Though not far off, it’s still future. And I’ve pledged to myself to focus daily as much as possible on the present (though dwelling in time and space it’s impossible, sometimes by willful choice, sometimes by chance or circumstance unbidden, not to contemplate the past and anticipate the future). And I’ve begun to discover the now is always new. And strange…

Writing sermons, conscious, on my way out, of seeking biblical illumination of the existential reality of transition, that of the community I serve and mine (instantly being reminded of an essential aspect of my preaching many years ago in those first months after I walked in)…

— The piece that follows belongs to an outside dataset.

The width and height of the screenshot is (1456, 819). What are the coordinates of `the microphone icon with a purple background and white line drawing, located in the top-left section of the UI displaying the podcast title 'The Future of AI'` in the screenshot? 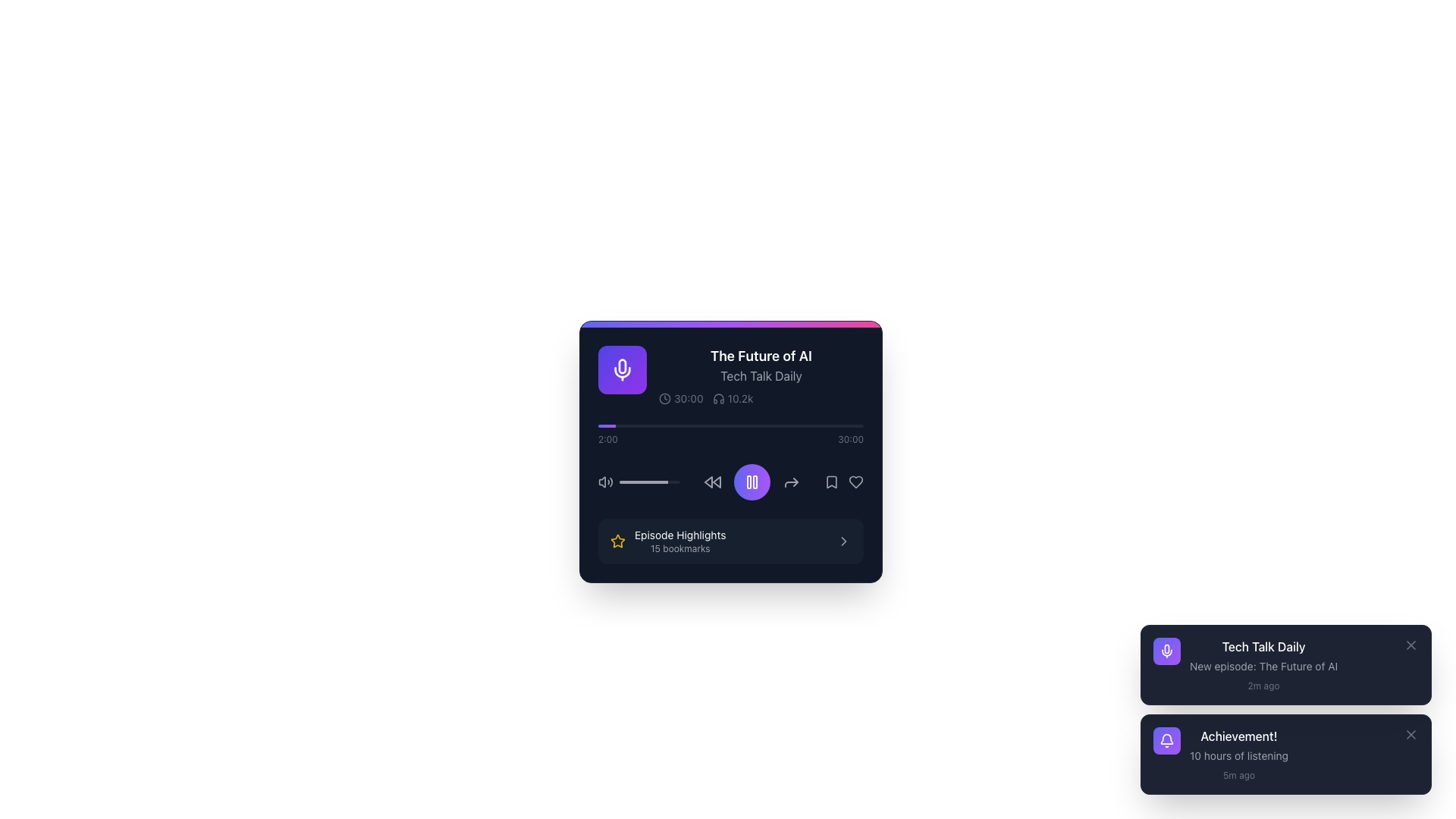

Attending meetings, the agendas with time-arcs spanning months, years into the future; feeling myself both present and absent, alive, engaged, and superfluous…

Greeting newcomers, some, delighting in the vibrancy of our community, professing to have “found home”; feeling the loss, knowing that I, no longer an open-ended resident, rather a short-term tenant, can enjoy only the briefest of relationships with them…

Accepting folk’s kindhearted recognitions of my coming departure and their tender recollections of our times past; feeling a sudden rush of anxiety as if I’ve unwittingly arrived at my own memorial…

Walking around Capitol Hill, riding the Metro, driving through the city, looking, head constantly swiveling, recording, preserving in swiftly overflowing memory banks the way things appear now; knowing, believing that should, when I return for a visit the scenery will have changed…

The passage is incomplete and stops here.